(Stored records)
• • •
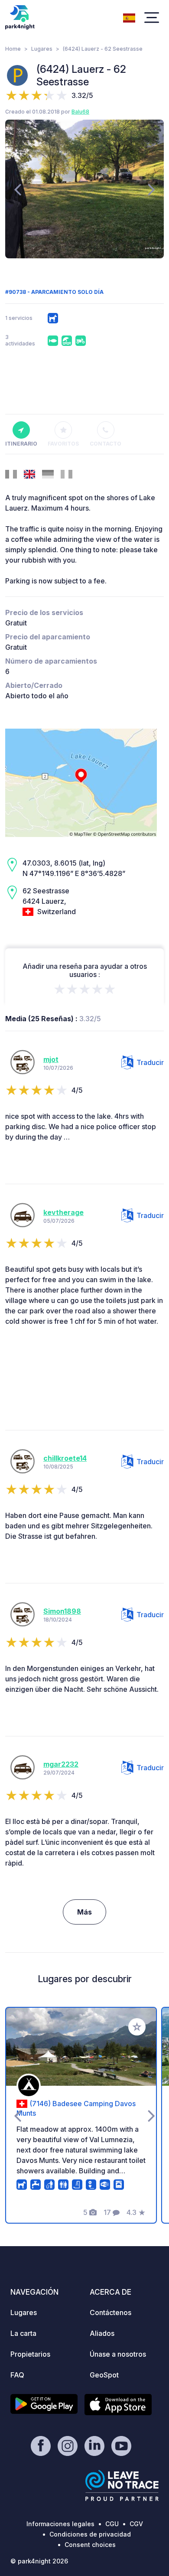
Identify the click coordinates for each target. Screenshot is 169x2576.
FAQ (17, 2375)
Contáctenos (110, 2312)
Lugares (41, 49)
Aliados (102, 2333)
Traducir (150, 1062)
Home (13, 49)
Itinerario (21, 443)
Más (84, 1912)
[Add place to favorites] (137, 2026)
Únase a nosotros (118, 2354)
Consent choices (90, 2544)
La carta (23, 2333)
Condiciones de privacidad (90, 2534)
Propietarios (30, 2354)
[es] (129, 17)
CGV (136, 2523)
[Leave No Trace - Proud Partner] (122, 2485)
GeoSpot (104, 2375)
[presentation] (17, 189)
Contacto (105, 443)
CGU (112, 2523)
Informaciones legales (60, 2523)
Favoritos (63, 443)
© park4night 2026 (39, 2561)
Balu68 (80, 111)
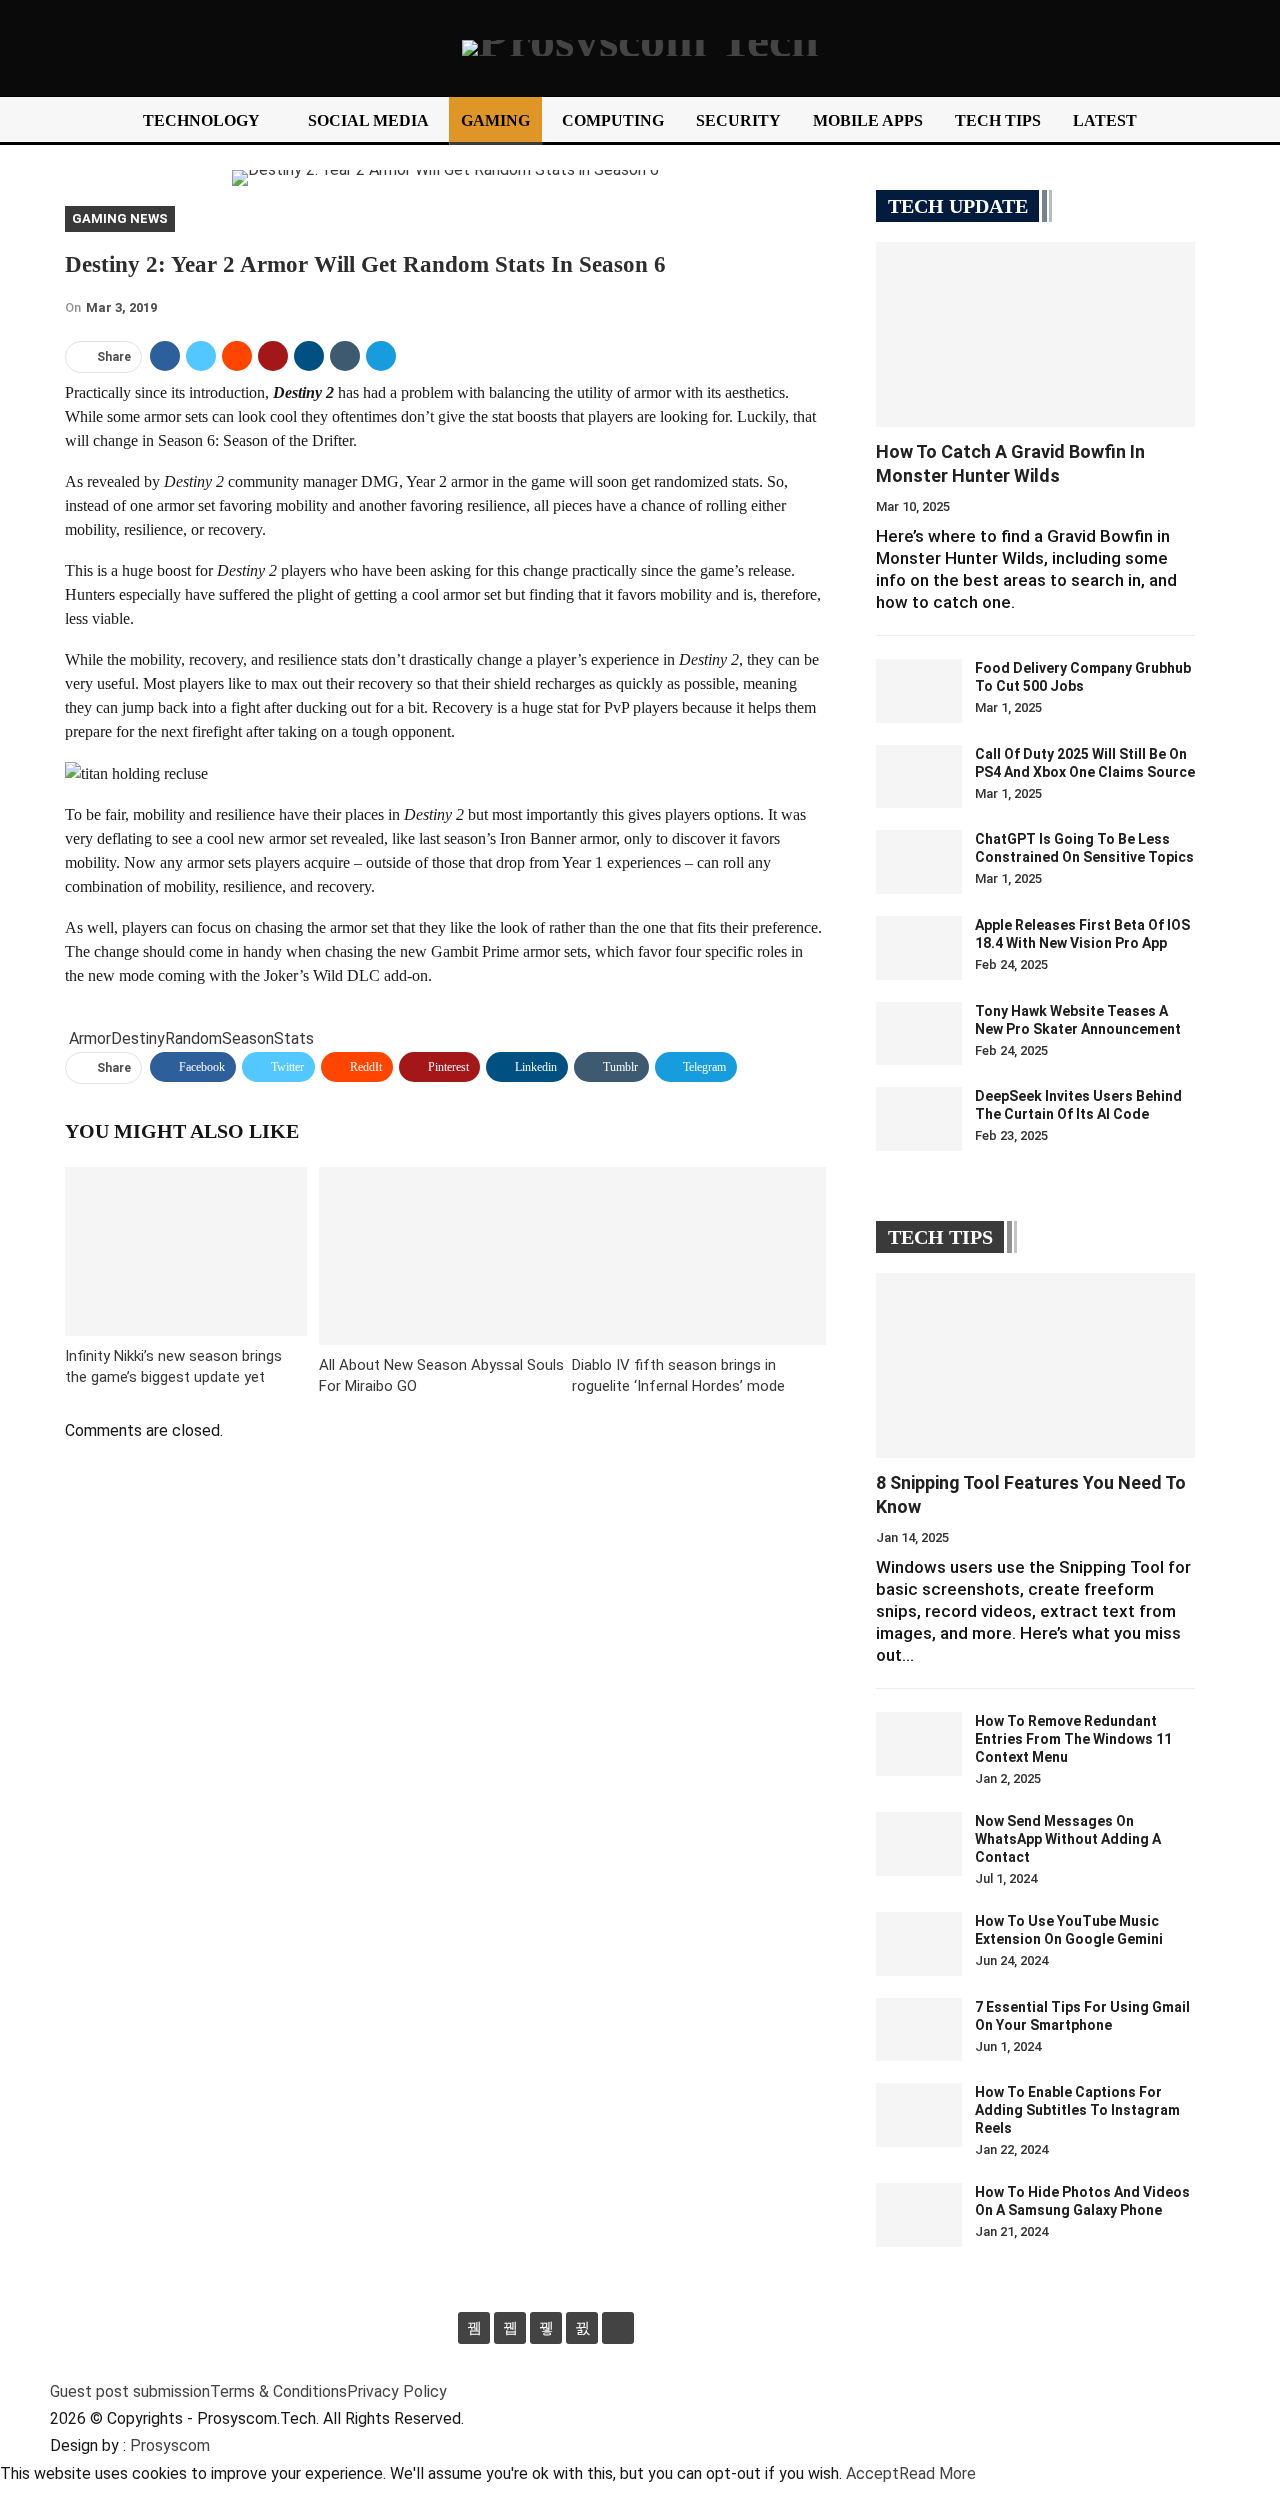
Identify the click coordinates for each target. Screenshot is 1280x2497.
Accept (872, 2473)
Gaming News (120, 218)
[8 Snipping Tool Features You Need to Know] (1035, 1365)
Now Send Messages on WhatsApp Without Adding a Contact (1068, 1839)
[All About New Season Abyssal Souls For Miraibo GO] (446, 1255)
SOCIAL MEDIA (368, 120)
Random (193, 1038)
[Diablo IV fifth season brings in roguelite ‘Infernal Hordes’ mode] (699, 1255)
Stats (294, 1038)
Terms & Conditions (278, 2391)
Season (248, 1038)
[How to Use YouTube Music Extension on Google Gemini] (919, 1944)
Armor (90, 1038)
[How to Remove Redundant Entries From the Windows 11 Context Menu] (919, 1744)
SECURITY (738, 120)
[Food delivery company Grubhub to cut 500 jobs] (919, 691)
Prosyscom (170, 2445)
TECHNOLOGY (201, 120)
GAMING (495, 120)
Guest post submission (130, 2391)
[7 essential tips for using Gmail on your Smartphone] (919, 2030)
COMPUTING (613, 120)
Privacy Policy (397, 2391)
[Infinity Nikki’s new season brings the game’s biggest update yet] (186, 1251)
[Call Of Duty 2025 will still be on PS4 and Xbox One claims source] (919, 777)
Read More (937, 2473)
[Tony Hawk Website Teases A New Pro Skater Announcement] (919, 1034)
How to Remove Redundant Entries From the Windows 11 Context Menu (1073, 1739)
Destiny (138, 1038)
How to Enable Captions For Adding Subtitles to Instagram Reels (1077, 2110)
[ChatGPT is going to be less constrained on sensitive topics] (919, 862)
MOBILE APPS (868, 120)
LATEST (1105, 120)
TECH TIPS (998, 120)
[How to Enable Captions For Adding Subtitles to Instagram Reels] (919, 2115)
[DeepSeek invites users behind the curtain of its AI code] (919, 1119)
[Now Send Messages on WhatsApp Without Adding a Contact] (919, 1844)
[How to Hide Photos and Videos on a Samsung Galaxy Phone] (919, 2215)
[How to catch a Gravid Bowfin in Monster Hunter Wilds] (1035, 334)
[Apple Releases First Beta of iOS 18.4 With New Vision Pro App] (919, 948)
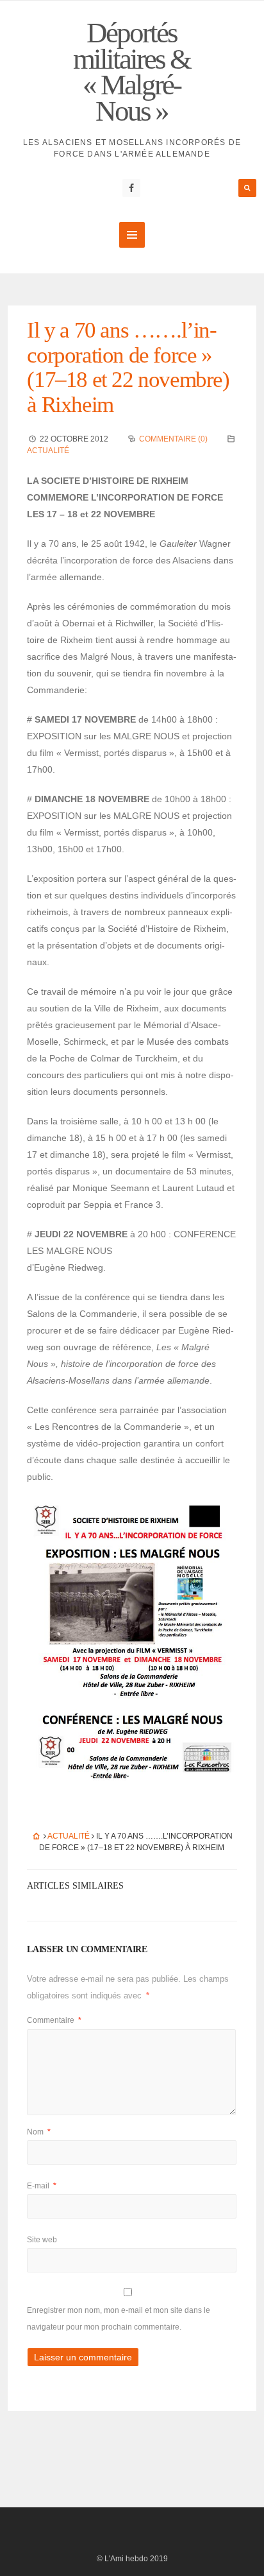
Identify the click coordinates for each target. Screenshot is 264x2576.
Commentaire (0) (173, 438)
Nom (39, 2131)
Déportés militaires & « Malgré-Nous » (131, 72)
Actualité (48, 450)
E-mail (41, 2185)
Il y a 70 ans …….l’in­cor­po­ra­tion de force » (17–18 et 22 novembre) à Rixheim (128, 367)
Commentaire (54, 2020)
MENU (132, 235)
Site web (42, 2239)
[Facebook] (131, 188)
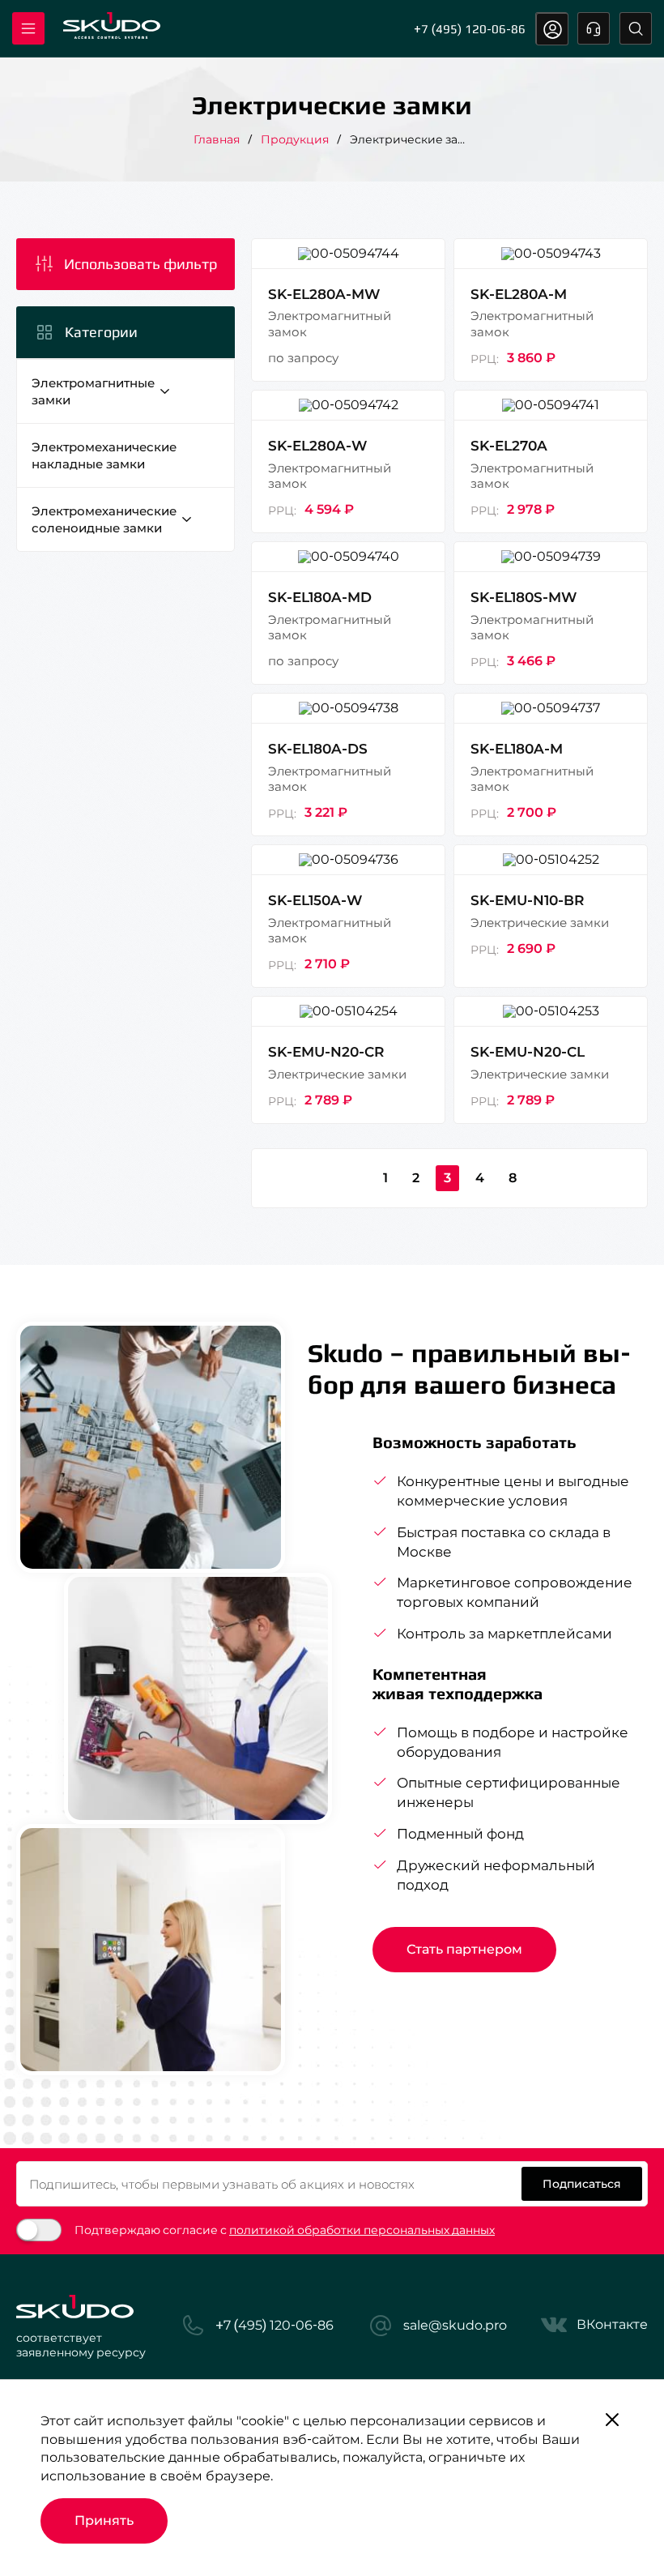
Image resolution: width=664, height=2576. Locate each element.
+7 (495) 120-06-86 (470, 29)
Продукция (295, 139)
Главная (217, 139)
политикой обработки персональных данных (362, 2230)
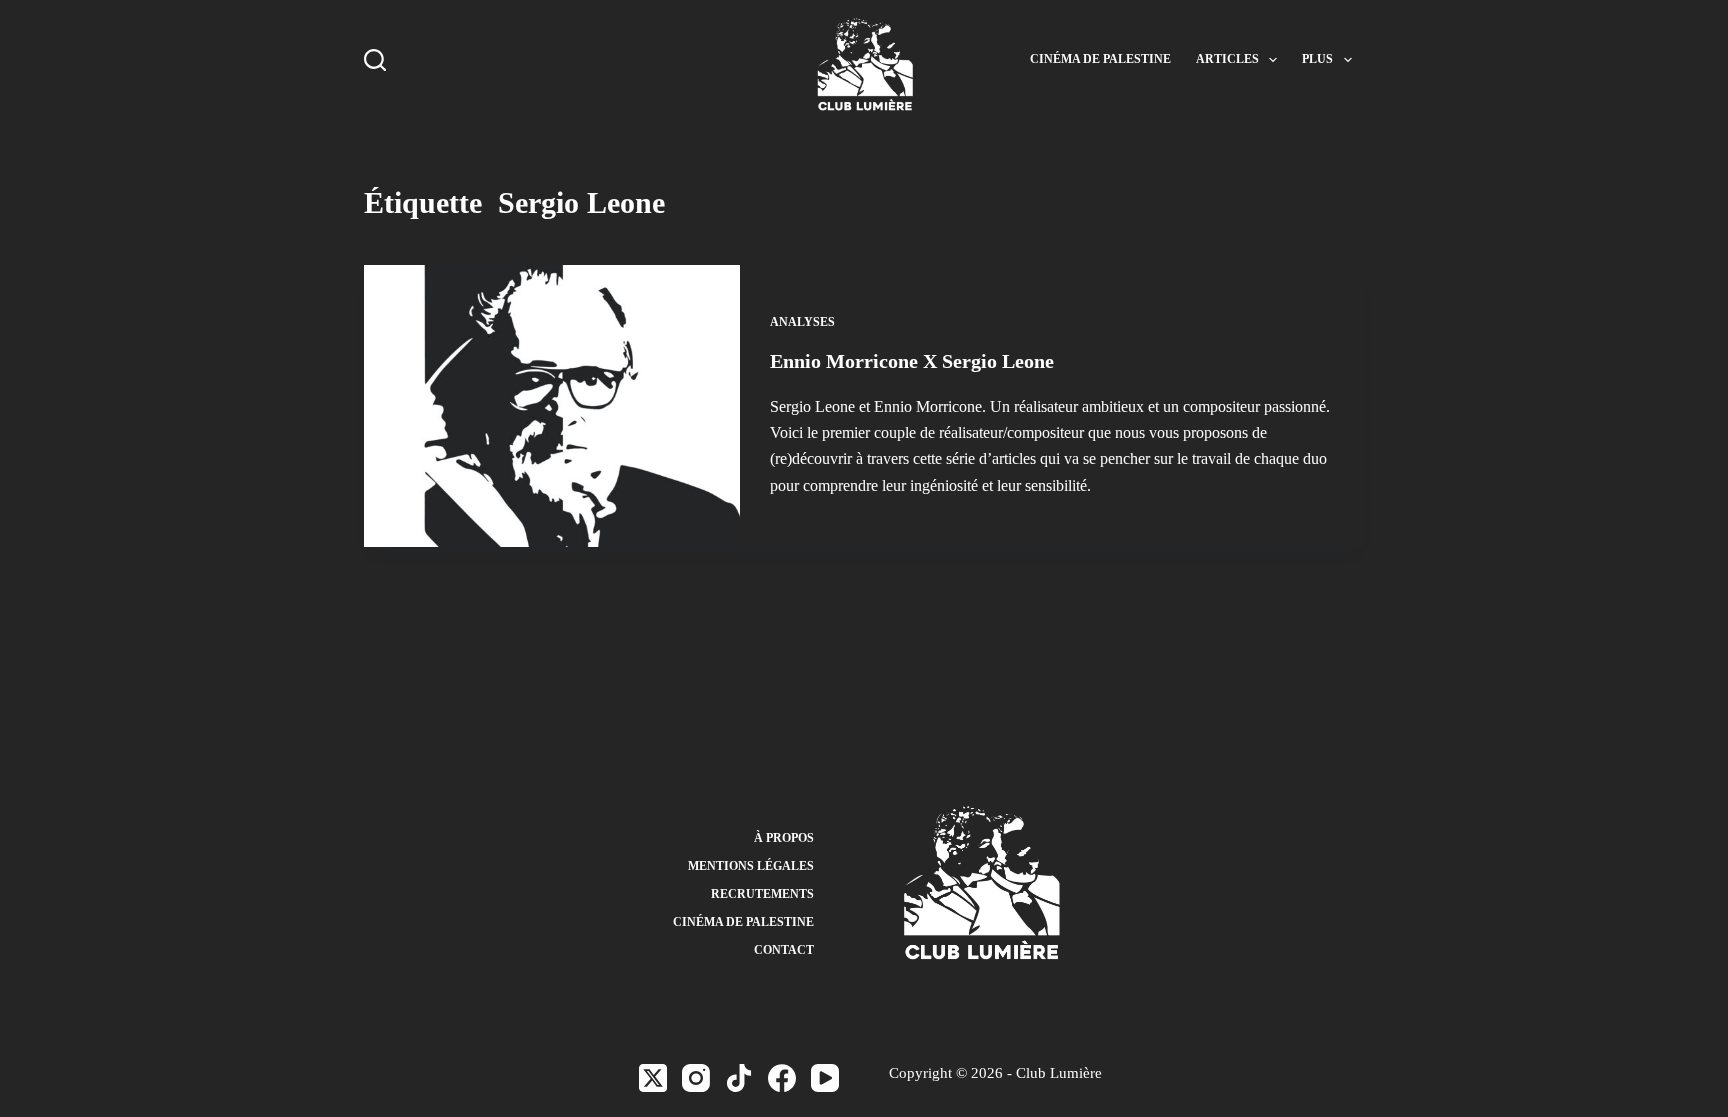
• • •
- PROBLEM REQUIREMENTS: Could you restate, word for word, the lines above from the one with "Prosyscom (170, 2445)" to the one with "[Tony Hawk Website", both included?

- RESPONSE TO THIS TASK:
Prosyscom (170, 2445)
TECHNOLOGY (201, 120)
GAMING (495, 120)
Guest post submission (130, 2391)
[7 essential tips for using Gmail on your Smartphone] (919, 2030)
COMPUTING (613, 120)
Privacy Policy (397, 2391)
[Infinity Nikki’s new season brings the game’s biggest update yet] (186, 1251)
[Call Of Duty 2025 will still be on PS4 and Xbox One claims source] (919, 777)
Read More (937, 2473)
[Tony Hawk Website Teases A New Pro Skater Announcement] (919, 1034)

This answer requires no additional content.